**PASSAGE SHOWN:**
┌────────

3.4.3          Special case: use of COTS software, or of already-developed software

This section addresses COTS (commercial off the shelf) software, either included as part of the system (e.g. software libraries), or used to produce the system (e.g. code generators). It mainly applies to software potentially impacting on safety (tools such as text editors are not considered here).

 

Most of the above recommendations cannot be applied to COTS software. The method recommended in such as case is:

·      assess the safety criticality of the product, according to its intended use

·      then, gather all possible information on:

¨    the way this product has been developed,

¨    and/or statistics on its reliability, from past experience in its use,

¨    and, if an international, inter-domain, certification scheme, with specified safety levels, has been defined (see WP2 report), the certified safety level of this product (if certified), together with the defined meaning of this level.

·      If data gathered provide enough evidence that the product is unsafe for its intended use, discard it.

·      Test this product; this is always useful to get practical experience on its use, and to evaluate it. If data gathered in the previous phase were not sufficient to provide the required trust in the product reliability, test coverage should be as wide as practicable. However, testing for ultra-high reliability requirements is not practicable.

·      One of the techniques used should be fault injection to test the reaction of the COTS product and to test the robustness of the system in case of a COTS failure (see e.g. [Voas, 1999]).

·      If neither available data, nor testing, provide required evidence, reverse engineering tools should be used to justify dependability. In this case, there should be a focus on safety-related characteristics, to limit costs, as this method may be very costly (see: ARIBA WP2 and WP5 final reports).

·      If after using above methods, there is still no sufficient evidence that using this product in this context would be safe, discard the product and find another solution. As an alternative, when missing evidence is limited, it may possible in some cases to write a "wrapper" for inclusion between the COTS product and the remaining of the system, this wrapper providing missing guarantees through appropriate checks.

 

Note that this work does not have to be done again, if the same product was already used for the same usage in a previous system. Available data may be used in this case, with a check that they are still valid for the new system. For data no longer valid, e.g. because of a different usage environment, the process has to be repeated.

 

It is good practice to write a software package to encapsulate the COTS item to only allow the propagation of wanted effects into the wider system.

3.5 Specific safety assurance

3.5.1          Introduction

This section applies to safety-critical parts of the system, i.e. most parts of a complete ATM system, excluding only some parts where the cost or performing recommended activities is obviously not justified by safety benefits, such as tools for long term assessment of traffic demand.

└────────

(Coordinate data for items)
┌────────

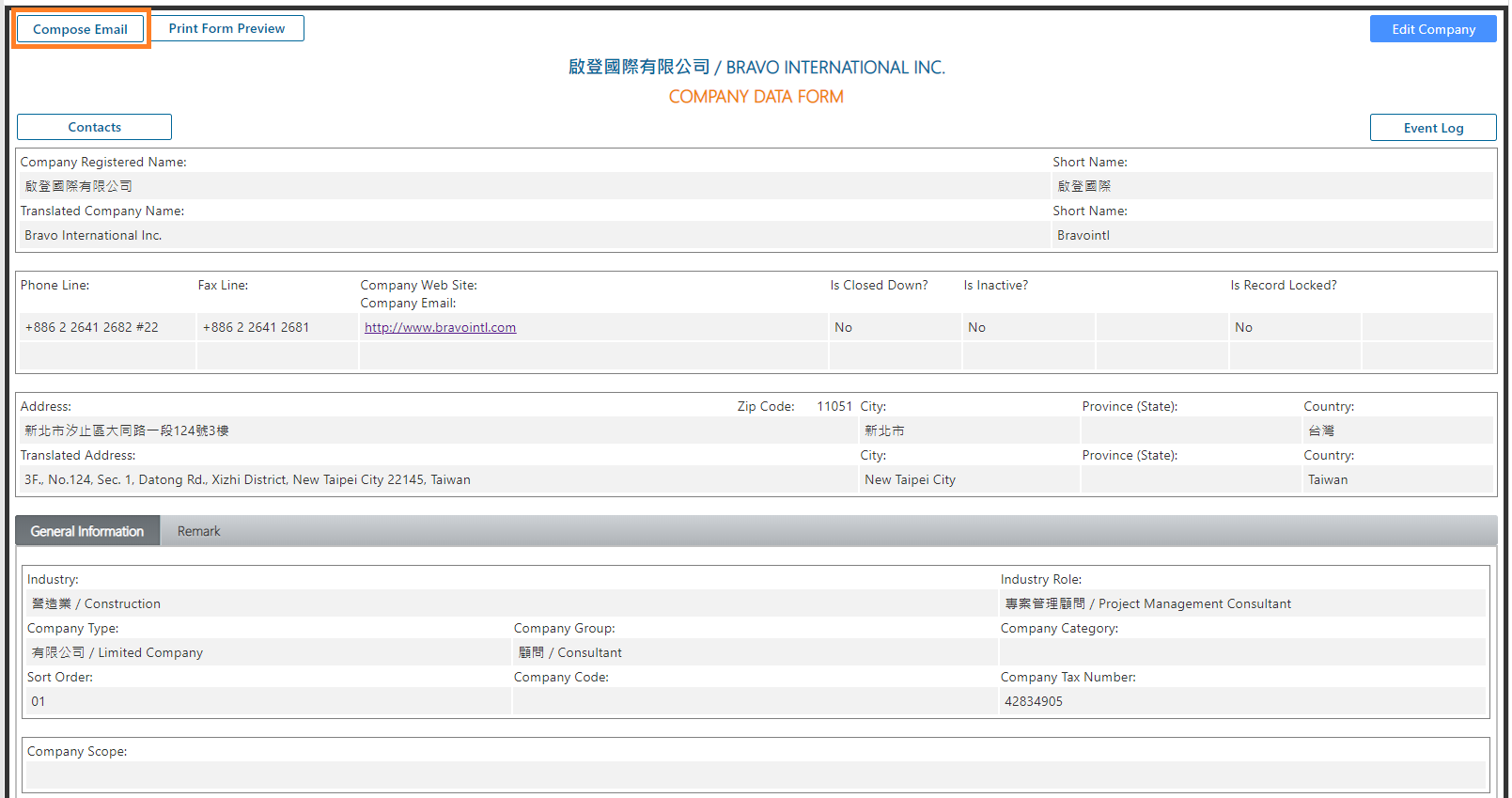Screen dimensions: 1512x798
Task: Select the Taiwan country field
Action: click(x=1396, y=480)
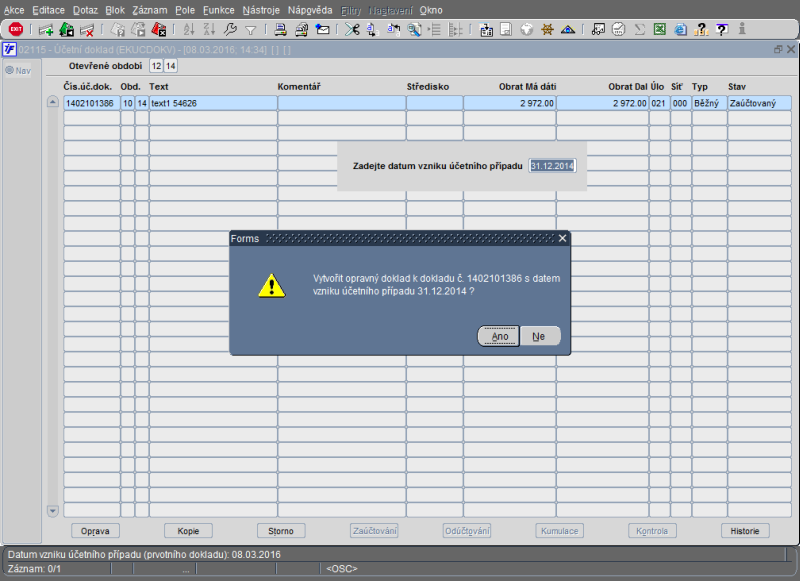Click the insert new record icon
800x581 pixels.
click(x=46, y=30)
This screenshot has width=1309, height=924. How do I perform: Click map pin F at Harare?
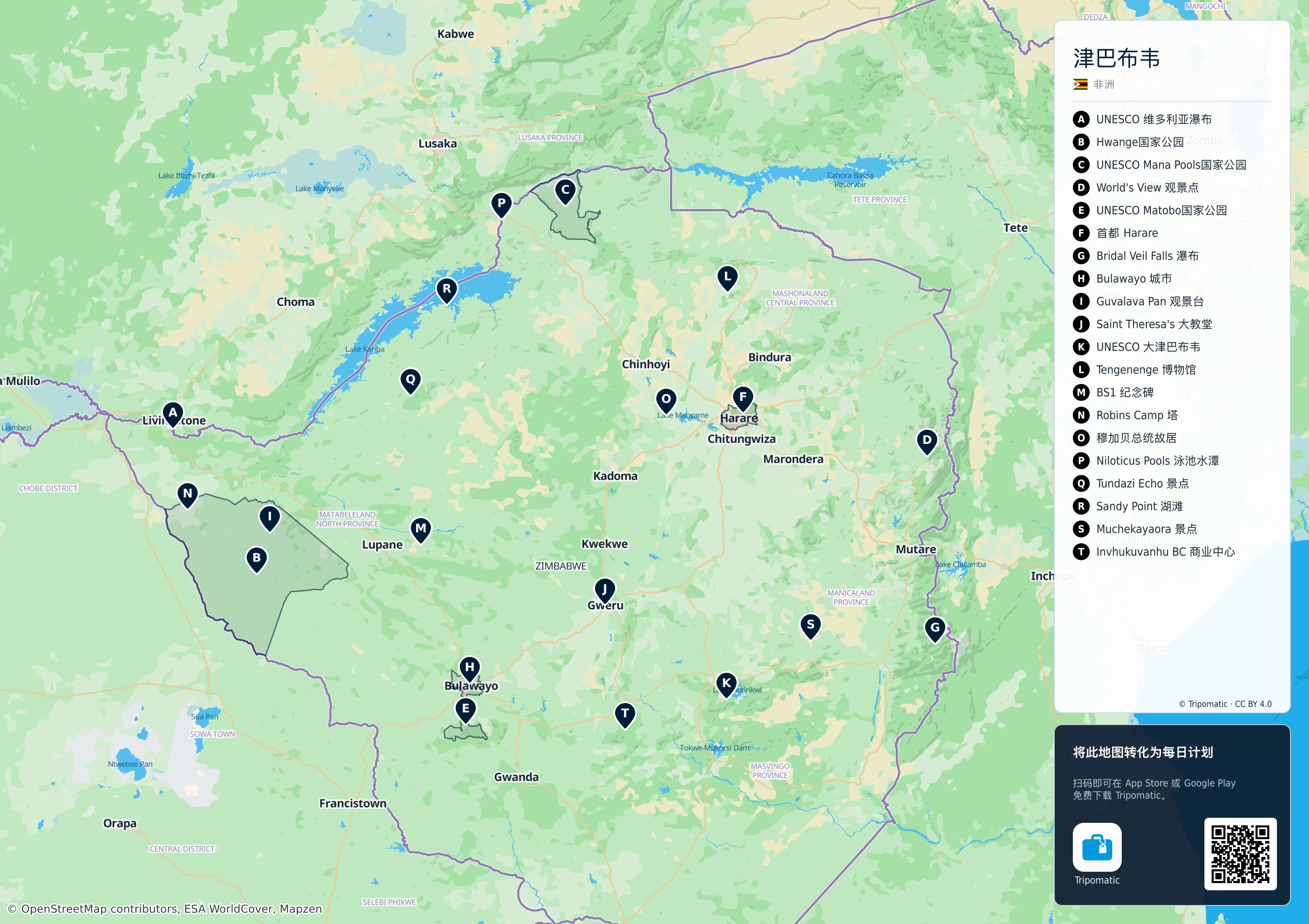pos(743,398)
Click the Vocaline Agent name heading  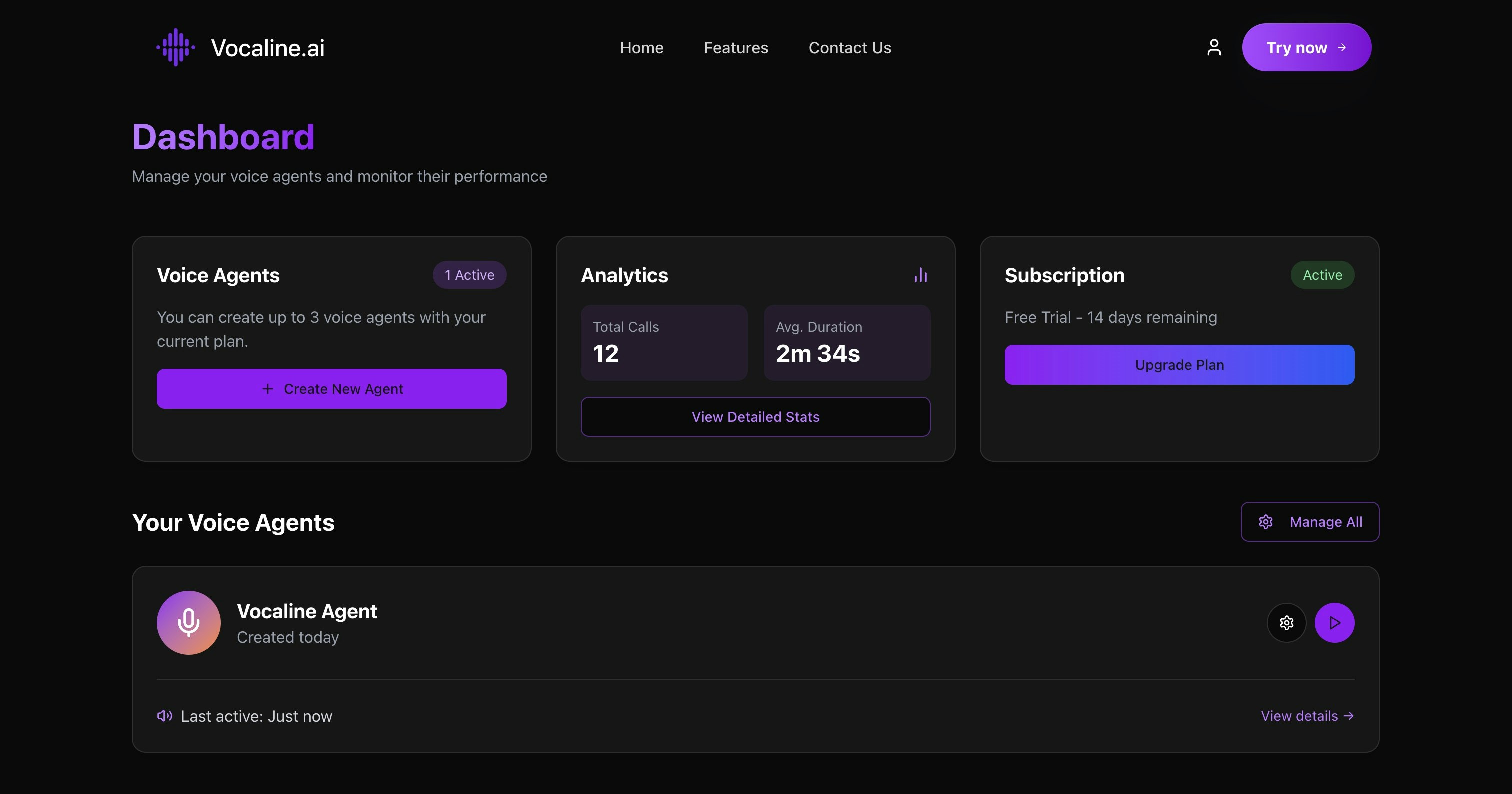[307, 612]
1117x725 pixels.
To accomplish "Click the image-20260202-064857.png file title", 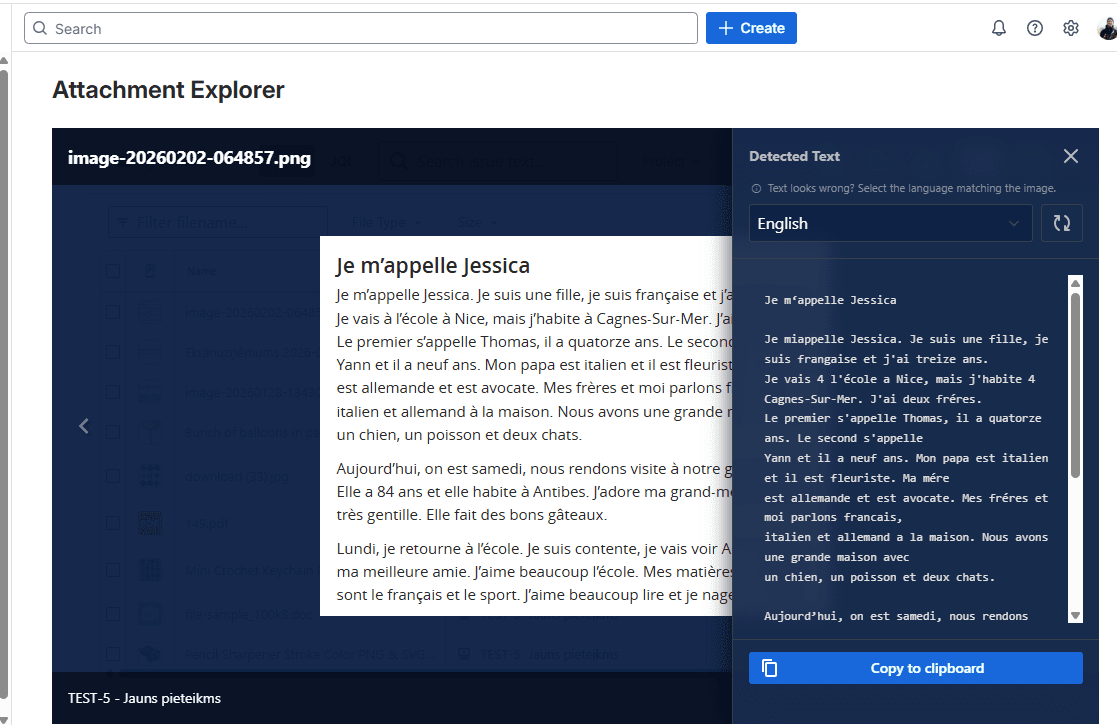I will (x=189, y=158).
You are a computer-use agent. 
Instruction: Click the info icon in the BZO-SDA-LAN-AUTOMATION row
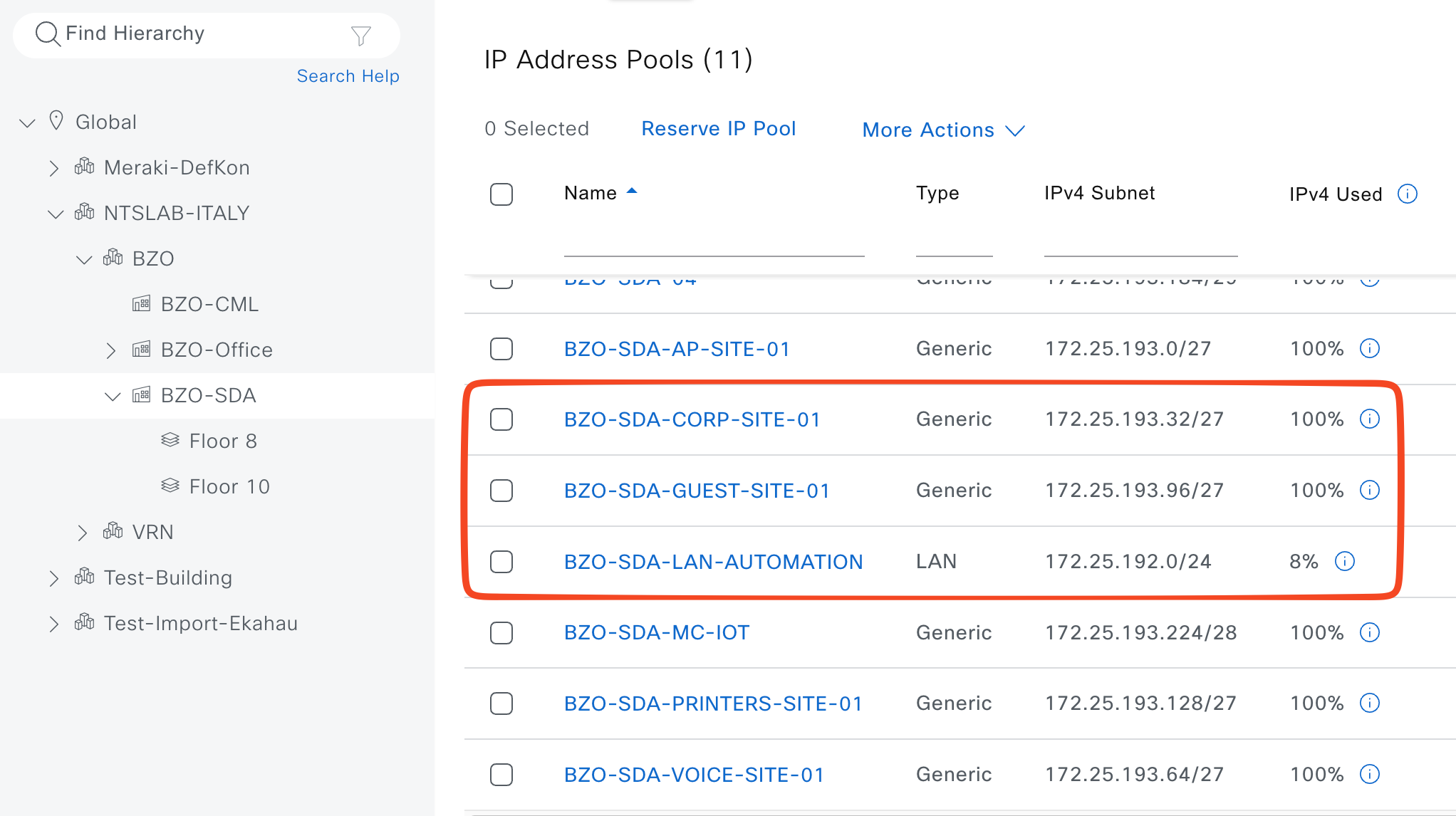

└────────

Please continue the passage on software safety assurance for ATM systems from the point where it stops.

The following safety activities are recommended (excluding responsibility issues, which are dealt with in WP6.2):

·      Initial safety assessment

·      Assessment of safety-related activities to be performed for this system (they depend on several criteria.)

·      Planning of safety programme

·      Identification of hazards and specification of mitigation solutions

·      Monitoring and tracking of hazards and safety issues

·      Verification that the system complies with safety requirements

·      Safety-related support during installation, commissioning, overall validation, and transition.

 

This is summarised in the following figure:

Specific safety assurance process

3.5.2          Initial safety assessment

This is an initial work to be performed on input data (especially requirements).

The objective is checking scope, completeness, consistency, ambiguities, testability, ...of stated safety requirements, and impact on safety of other requirements (especially identification of "unsafe" requirements).

New safety requirements may have to be added during this activity, either for legal reasons, or because of the safety policy of manufacturer involved, or simply because it is found that stated requirements are not sufficient to guarantee a safe system.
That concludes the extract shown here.